ScionHomeSign in →
Security

How we protect your data

Updated April 2026

ScionHome handles sensitive financial data. Security isn't a checkbox for us — it's a core design requirement. Here's exactly what we do to protect your information.

Financial account access

We connect to your bank via Plaid, the industry standard for secure financial data connectivity used by thousands of apps including Venmo, Robinhood, and Betterment.

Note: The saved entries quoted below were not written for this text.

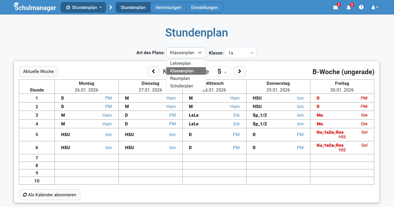Screen dimensions: 394x207
Task: Select Schülerplan from the dropdown list
Action: [x=181, y=86]
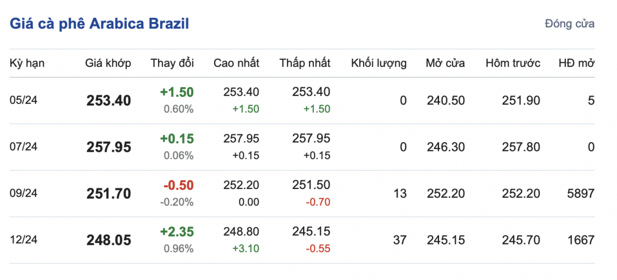
Task: Click the Hôm trước column header
Action: tap(513, 63)
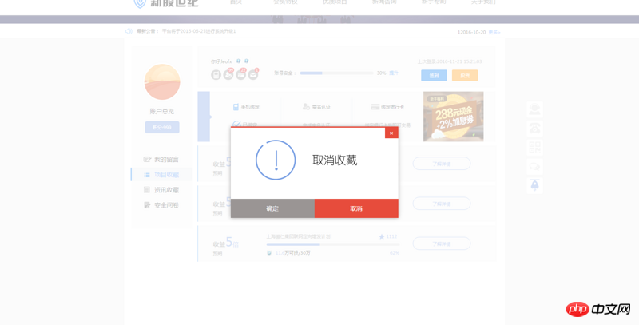
Task: Open the 288元现金 promotional banner
Action: pyautogui.click(x=453, y=116)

  • You authenticate directly with your bank — ScionHome never sees your login credentials
  • We receive a read-only access token — we cannot move money, initiate transfers, or make any transactions
  • Access tokens are stored encrypted server-side and never exposed to your browser
  • You can revoke access to any connected account instantly, from within ScionHome or directly at my.plaid.com

Data encryption

  • In transit: All communication between your browser and our servers uses TLS 1.2 or higher. No exceptions.
  • At rest: Your data is stored in Supabase with AES-256 encryption at the database level.
  • Access tokens: Plaid access tokens are encrypted before storage and decrypted only by server-side processes — never returned to any client.

Access controls

  • Row-level security (RLS) policies in our database ensure you can only access your own household's data — even if a bug existed in our application layer, the database would reject unauthorized reads
  • Production system access is restricted to authorized personnel only, with MFA required
  • We use the principle of least privilege — no system or person has more access than they need

Infrastructure

  • Hosting: Vercel — SOC 2 Type II certified, deployed on AWS
  • Database: Supabase — SOC 2 Type II certified, Postgres on AWS
  • Financial connectivity: Plaid — SOC 2 Type II certified, PCI DSS compliant

What we don't do

  • We do not sell your data to third parties
  • We do not share financial data with insurance companies or lenders for pricing purposes without your explicit consent
  • We do not store your bank login credentials — ever
  • We do not have the ability to initiate any financial transaction without your explicit per-action approval

Reporting a vulnerability

If you discover a security vulnerability in ScionHome, please report it responsibly to security@scionhome.com. We will acknowledge receipt within 48 hours and keep you updated as we investigate and resolve the issue. We ask that you not publicly disclose the vulnerability until we've had a reasonable opportunity to address it.

We genuinely appreciate security researchers who help us keep ScionHome safe.

Breach notification

In the event of a data breach that affects your personal information, we will notify you by email within 72 hours of becoming aware of it. We will tell you what data was affected, what we're doing about it, and what you can do to protect yourself.